Oposite the CR window I have a total of 4 RPG bass traps 2 in each corner. http://www.customaudio.freeserve.co.uk/productsfrmset.htm

For vocals I attach glass fiber pannels coverd in colored canvas cloth. Sometimes I only put half of them up. For drums I take em all out.

I have a ceiling mount for my overhead mic (a stereo Royer) to cut down on stands...

As it is once the stands are in there it is a very tight squeze for the drummer to get round them to get to his kit.

I did think about clip on's but scratched that idea after extensive net research..

With a good drummer it sounds awsome, with a bad one it sounds shit.

We get an 'ambience'or room mic sound 2 ways..

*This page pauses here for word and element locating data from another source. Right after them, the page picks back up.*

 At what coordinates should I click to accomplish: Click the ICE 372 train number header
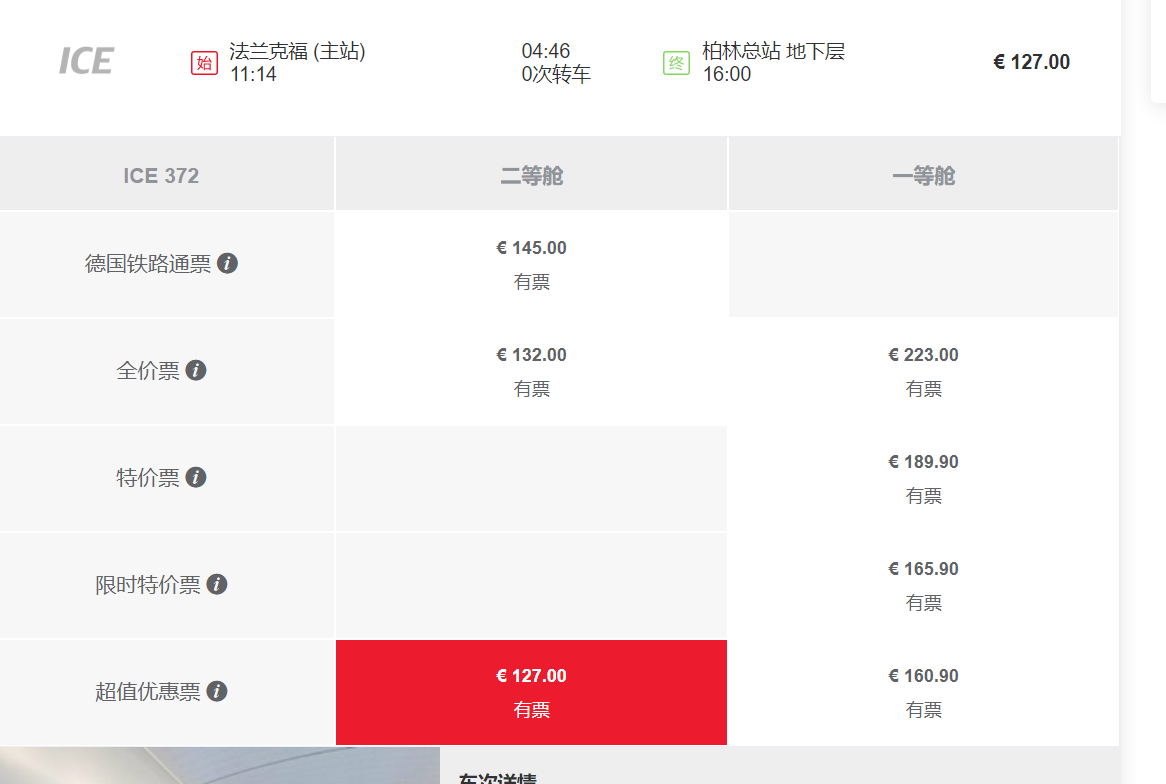[x=161, y=176]
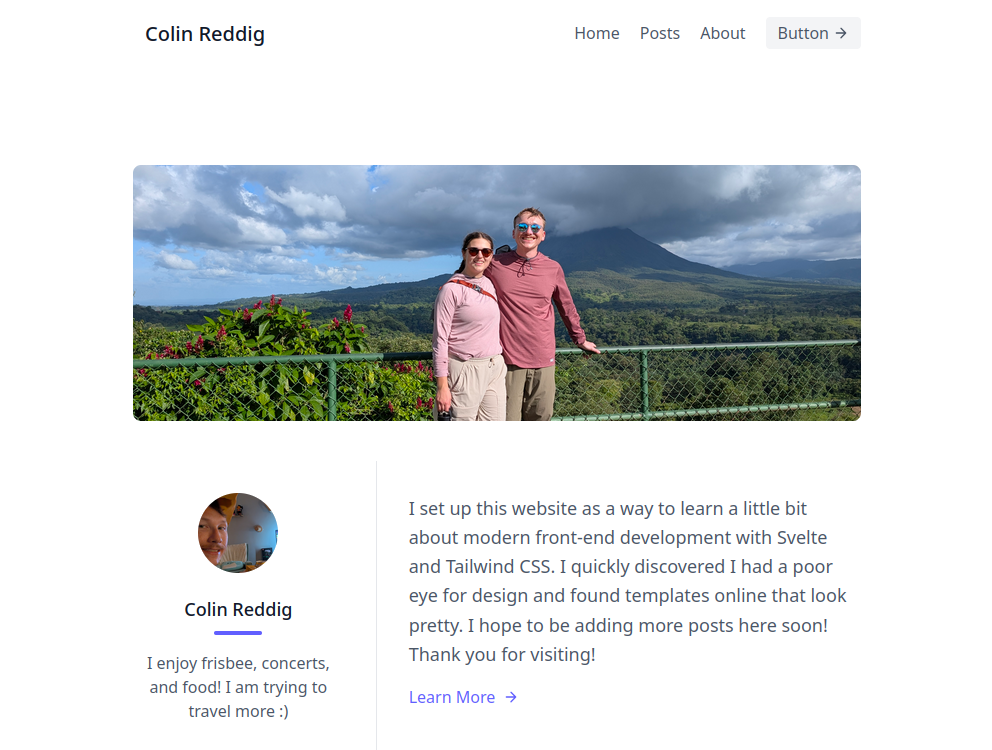The image size is (992, 750).
Task: Click the bio text mentioning frisbee
Action: (238, 687)
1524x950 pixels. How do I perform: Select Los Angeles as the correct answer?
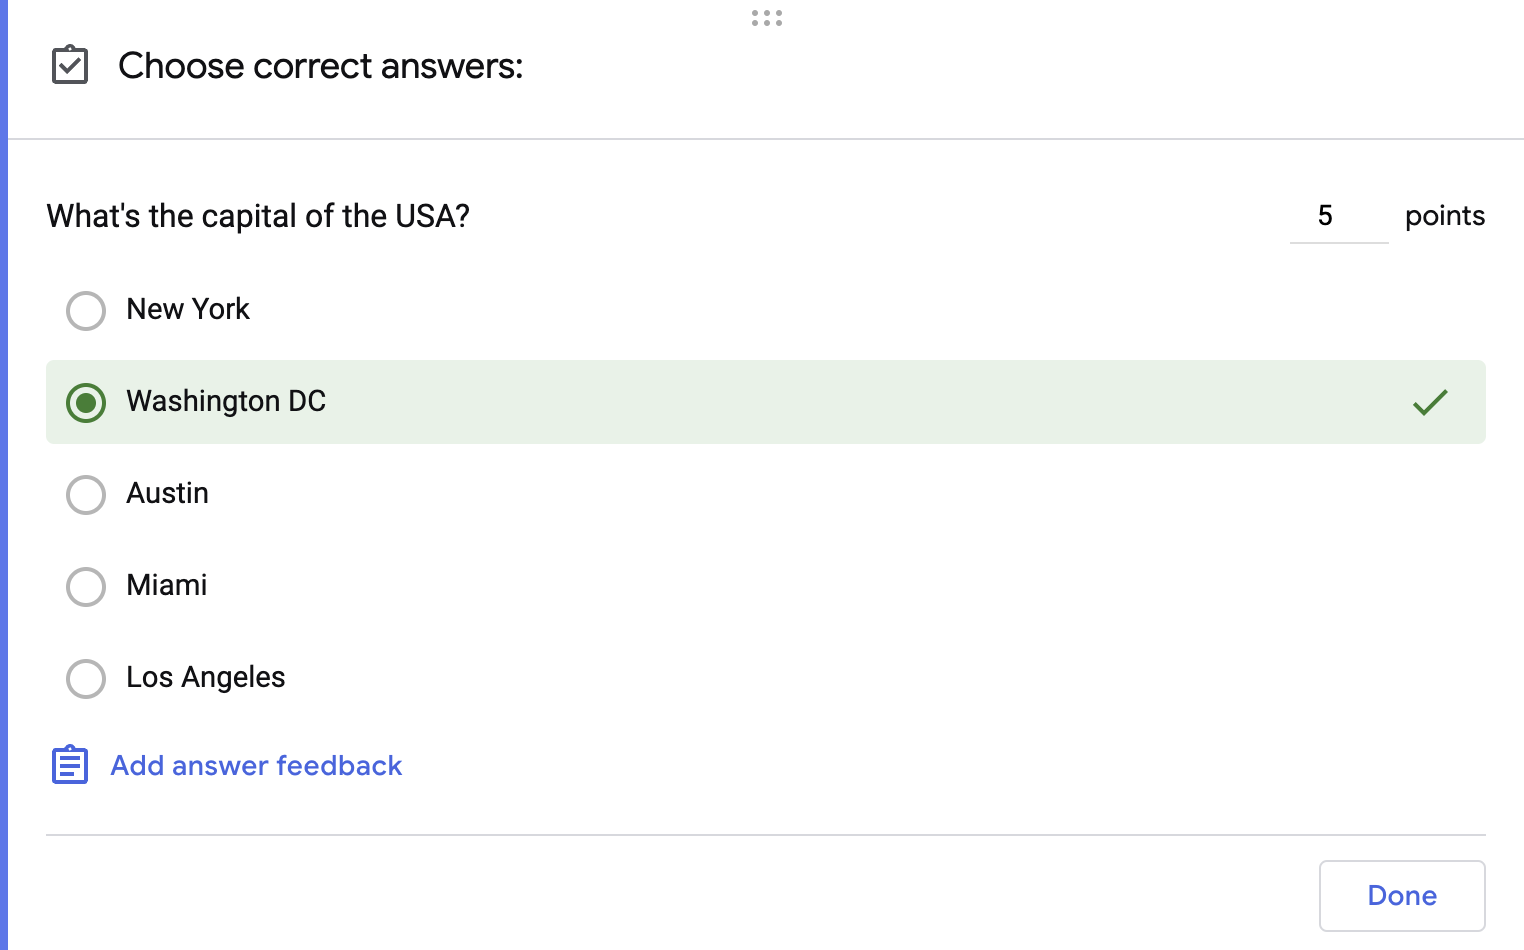coord(86,678)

1) dropping 2 x mic' s behind the bass traps and compressing these with DBX 160's
2) hanging a mic on the OTHER side of the drum booth door (just above where it opens so it picks up sound through the crack) and compressing the living shit out of it with a distressor.

:)

Jules

So... I would look at corner bass trapping, RPG stuf is cool if you aren't a handyman, which I aint. They can do them at 40 / 60 / 100 hz. Try borrow a 'studio test CD and see what frequency HOWLS or gets v loud in there by blasting the CD out through a monitor speaker in there... Then get the appropriate RPG bass Traps... My RPG dealer was v helpfull here in the UK.
http://www.customaudio.freeserve.co.uk/

Please describe exactly what is pising you off with the overhead signal... To boxy? Low mid trash? Describe it !!!!!!!

anonymous Mon, 06/04/2001 - 09:19

1)New drumheads - top and bottom! For any size room!
2)The plywood/pressboard works great - mine is 1" thick - does wonders for everything - *especially* in a small room.

anonymous Tue, 06/05/2001 - 19:50

on the floor - underneath the drums. Staple small scraps of carpet for the bass drum spurs and anywhere else needed.

anonymous Thu, 06/07/2001 - 20:56

My room will be around 8 feet high. Should I put some of those foam (kinda like sonex) on the ceilings? And I'll have concrete floors... wht you guys think?